### Selected excerpt

Found the issue - turns out that I probably haven't tested Serial on RTL at all... there was a system call missing. Also, I found out that Serial interrupts (reading data) didn't work, so I'm fixing that too.

The fix will be included in the structure-refactor branch.

@kuba2k2 kuba2k2 added the bug Something isn't working label Mar 5, 2023
@hn
Copy link
Contributor Author

hn commented Mar 5, 2023

Thanks! Is there an easy way to test the fix? If I specify platform = https://github.com/kuba2k2/libretuya.git#structure-refactor in platformio.ini pio run fails with

File ".platformio/penv/lib/python3.9/site-packages/ltchiptool/models/family.py", line 28, in __init__
    for key, value in data.items():
AttributeError: 'str' object has no attribute 'items'

(side note: how to specify a platform branch in esphome.yaml?)

@kuba2k2
Copy link
Member

kuba2k2 commented Mar 5, 2023

Yeah, you'd need to git clone the ltchiptool repository on the refactor branch, and install it inside the PlatformIO virtualenv. Not that straightforward, but doable.

@hn
Copy link
Contributor Author

hn commented Mar 6, 2023

Hmm, that ltchiptool thing completely broke my platformio installation :) In the end it was easier to backport the essential lines of 046f7df and voila:

SerialClass::begin fix active
Started modbus serial (uart0)
Hello World!

It no longer crashes! At the time of writing, I don't have a Modbus slave device available, so I'll have to test later to see if any data is actually flowing.

@kuba2k2
Copy link
Member

kuba2k2 commented Mar 6, 2023

The installation will be automatic when I release this. So it won't break platformio installations :)

@kuba2k2
Copy link
Member

kuba2k2 commented Mar 13, 2023

Hi @hn
I saw the mention in hn/ginlong-solis@a67e2cc. Since the structure refactor won't be out for at least a few more days, I've backported the fix on master branch as well 😄 Compilation works, runtime should work too, but I didn't have time to test it.

EDIT: let's keep the issue open so that I remember to add that "MX1290" to the list of supported chips.

@hn
Copy link
Contributor Author

hn commented Mar 14, 2023

Thanks @kuba2k2 ! I removed the "UART fix" hint.

Things stay a little bit shaky with the EMW3080, e.g. the WiFi AP mode and/or captive portal don't seem to work (probably this is issue #13). I've no time to dig in deeper right now but I'll report later if problems persist.

@kuba2k2
Copy link
Member

kuba2k2 commented Mar 14, 2023

Yes, that's #13, a lucky one. For some reason AP mode works just fine when used in a simple Arduino sketch, but not in ESPHome.

@hn
Copy link
Contributor Author

hn commented Mar 14, 2023

The ESPhome AP seemed to collapse after some seconds, didn't work at all. With plain arduino AP mode via WiFi.softAP(ssid) my phone connected but did not get an IP address via DHCP.

This is what I remember from one single test last week, no details today :)

@kuba2k2
Copy link
Member

kuba2k2 commented Mar 14, 2023

That's the second part of the issue. On esphome it's just not visible at all, and on Arduino it is but DHCP sometimes doesn't work.

### Written exercise 1
In the issue thread, which branch will include the fix?
### Written exercise 2
Repeat the issue thread from "Hello World!" to "is actually flowing.", inclusive, and replace "crashes" with "hangs".
### Written exercise 3
Write the next part of the issue thread about the Serial fix on RTL, picking up after its last comment.

### Recorded information

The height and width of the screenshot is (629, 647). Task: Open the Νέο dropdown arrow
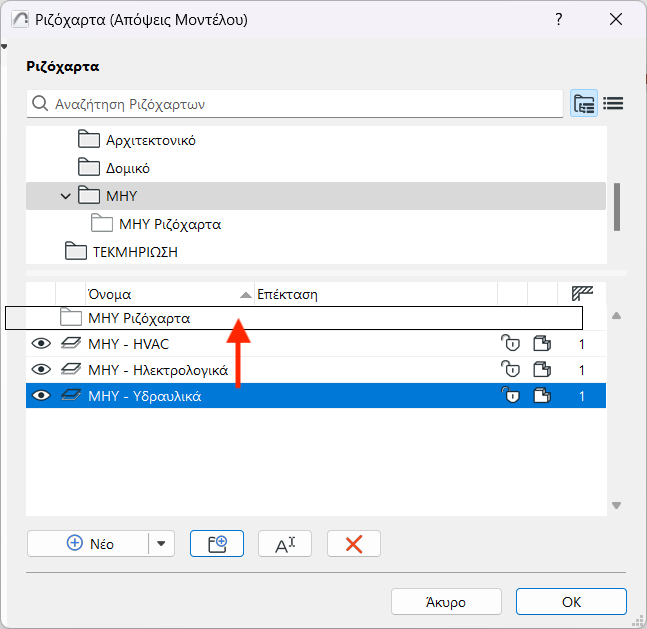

### Written reply 1
The structure-refactor branch.

### Written reply 2
Hello World!

It no longer hangs! At the time of writing, I don't have a Modbus slave device available, so I'll have to test later to see if any data is actually flowing.

### Written reply 3
@hn
Copy link
Contributor Author

hn commented Mar 17, 2023

Hehe, I experienced very strange errors with some received ModBus messages. After further investigating I saw that zero (0x00) bytes were missing from the input stream. After checking cabling, beating up the ModBus lib and so on I noticed that the following fix is simply missing from your backport:

-	UART_CharGet(data->uart, &c);
-	if (c)
+	while (UART_Readable(data->uart)) {
+		UART_CharGet(data->uart, &c);
 		data->buf->store_char(c);
+	}

@kuba2k2
Copy link
Member

kuba2k2 commented Mar 18, 2023

Ah, yes, sorry for that. Will you be fine having that fix only locally for now? I don't want to clutter the master branch, and I think the refactor is coming close to be finished soon.

@hn
Copy link
Contributor Author

hn commented Mar 19, 2023

For me it's fine, the inverter reliably reads various ModBus registers and pushes data to ESPhome / HA, that's really great!

Side note: OTA seems to be broken? Logs are ok

Starting OTA Update ...
OTA in progress: 0.1%
OTA in progress: 36.4%
OTA in progress: 72.5%
OTA update finished!
Rebooting safely...

But no new firmware is showing up. So I'm still working with serial uploads.

@kuba2k2
Copy link
Member

kuba2k2 commented Mar 19, 2023

Not really, I don't recall it being broken. Does your board have 2MB of flash? Can you dump it via serial and post it here? You can mask out your SSID/pass as long as you keep it the same length.

@hn
Copy link
Contributor Author

hn commented Mar 20, 2023

I have to double-check the OTA thing. I think it might be related to the fact that so far I solely flashed image_0x00B000.ota1.bin to address 0xb000 (so the rest of the flash is still AliOs standard and the other parts of the UF2 are missing). It is probably a good idea to flash the complete UF2 with ltchiptool to get OTA working, right?

@kuba2k2
Copy link
Member

kuba2k2 commented Mar 20, 2023

Yes, you should always flash the UF2, unless you want to break something. There's some information at 0x9000 that indicate OTA2 address, and it's possible that yours is different from the standard 0xD0000.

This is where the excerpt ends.